▶ **YOUR TASKS**
1. Answer these from the news report below on U.N. family planning funds, one line each and marked to match:
(a) How much money will the administration withhold?
(b) To which programs will that money go instead?
(c) Who announced the decision for the State Department?
2. Please summarize the report below on U.N. family planning funds in two sentences.
3. Pick up the report below on U.N. family planning funds after its last sentence and write the next part.

▶ **SELECTED EXCERPT**
↓↓↓

Published July 23, 2002|Updated Sept. 3, 2005

The Bush administration, in a victory for social conservatives who oppose abortion, will withhold $34-million that had been earmarked for U.N. family planning programs overseas.

Instead, the money will go to international child survival and health programs of the U.S. Agency for International Development, officials said Monday.

Critics of the decision said it was driven by politics and vowed to fight to ensure funding for the U.N. program. U.N. SecretaryGeneral Kofi Annan said he was disappointed, and China said it hoped the decision will be changed.

Thoraya Obaid, executive director of the U.N. fund, questioned why the administration cut off aid to all countries, when in the past, the fund has simply promised not to spend the money in China.

A State Department fact-finding team recommended the administration maintain the earlier arrangement.

But State Department spokesman Richard Boucher, in announcing the decision, said the administration considered the law and other factors and concluded "that theU.N. Population Fund moneys go to Chinese agencies that carry out coercive programs" that involve abortion.

The White House was involved in the decision and President Bush supported the action, he said.

White House officials privately said conservative activists have pressured the administration for months to prove Bush's antiabortion credentials by permanently denying money to the U.N. fund, which helps countries with reproductive and sexual health, family planning and population strategy.

↑↑↑

▶ **RECORD EXTRACTS**
↓↓↓

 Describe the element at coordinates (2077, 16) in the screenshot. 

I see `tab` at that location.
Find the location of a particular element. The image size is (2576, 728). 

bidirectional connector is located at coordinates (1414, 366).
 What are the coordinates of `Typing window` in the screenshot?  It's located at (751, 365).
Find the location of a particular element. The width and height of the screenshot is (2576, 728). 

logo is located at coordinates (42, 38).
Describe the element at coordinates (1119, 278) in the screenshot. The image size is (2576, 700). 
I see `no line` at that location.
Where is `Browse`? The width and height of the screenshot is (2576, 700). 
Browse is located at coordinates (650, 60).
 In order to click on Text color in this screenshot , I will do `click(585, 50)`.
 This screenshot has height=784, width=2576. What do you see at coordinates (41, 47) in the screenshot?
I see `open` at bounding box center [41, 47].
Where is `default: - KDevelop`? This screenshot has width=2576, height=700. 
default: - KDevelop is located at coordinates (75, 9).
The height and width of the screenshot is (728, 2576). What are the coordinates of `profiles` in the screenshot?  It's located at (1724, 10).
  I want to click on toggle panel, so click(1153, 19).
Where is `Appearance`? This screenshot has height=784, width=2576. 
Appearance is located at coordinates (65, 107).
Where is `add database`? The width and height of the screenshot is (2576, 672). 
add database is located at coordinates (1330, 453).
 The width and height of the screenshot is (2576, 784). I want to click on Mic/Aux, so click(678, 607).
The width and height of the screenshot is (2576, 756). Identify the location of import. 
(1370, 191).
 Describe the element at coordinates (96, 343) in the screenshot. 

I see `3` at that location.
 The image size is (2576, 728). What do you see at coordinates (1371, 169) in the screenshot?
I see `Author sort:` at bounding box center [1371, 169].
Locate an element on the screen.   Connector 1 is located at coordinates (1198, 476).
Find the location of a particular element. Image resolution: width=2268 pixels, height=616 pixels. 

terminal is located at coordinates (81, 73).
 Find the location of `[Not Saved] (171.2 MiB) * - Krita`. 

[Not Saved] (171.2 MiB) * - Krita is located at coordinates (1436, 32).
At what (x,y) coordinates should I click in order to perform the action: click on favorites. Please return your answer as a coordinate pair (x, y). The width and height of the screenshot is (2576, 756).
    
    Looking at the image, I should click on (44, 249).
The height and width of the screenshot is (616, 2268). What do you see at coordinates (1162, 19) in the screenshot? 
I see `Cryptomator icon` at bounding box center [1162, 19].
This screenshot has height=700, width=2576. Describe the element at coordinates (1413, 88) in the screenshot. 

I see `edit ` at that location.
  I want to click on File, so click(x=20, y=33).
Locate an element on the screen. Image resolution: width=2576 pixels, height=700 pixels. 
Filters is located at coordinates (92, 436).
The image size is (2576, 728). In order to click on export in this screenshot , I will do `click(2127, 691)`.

↑↑↑

▶ **ANSWERS PROVIDED**
1.
(a) $34 million.
(b) The international child survival and health programs of the U.S. Agency for International Development.
(c) State Department spokesman Richard Boucher.

2. The Bush administration will withhold $34 million earmarked for U.N. family planning programs overseas and send it to U.S. Agency for International Development child survival and health programs instead, concluding that the U.N. Population Fund's money goes to Chinese agencies that carry out coercive programs involving abortion. Critics called the decision political, Kofi Annan said he was disappointed, and the fund's executive director questioned why aid was cut off to all countries when the fund had previously promised not to spend the money in China.

3.
White House spokesman Scott McClellan said the State Department "made a decision based on the law and the law is clear that we cannot use federal tax dollars to support or fund organizations abroad that support or fund coerced abortions." The Kemp-Kasten amendment was passed in 1985.

He dismissed allegations of political motivations.

Reading from the report of a U.S. government fact-finding team that traveled to China in May, McClellan said: "The population programs of the People's Republic of China retain coercive elements in law and in practice."

The same report found no evidence that the U.N. fund has "knowingly supported or partici-pated in the management of a program of coercive abortion or involuntary sterilization" in China.

The team recommended that the administration release up to $34-million but that "no U.S. government funds be allocated for population programs in the PRC."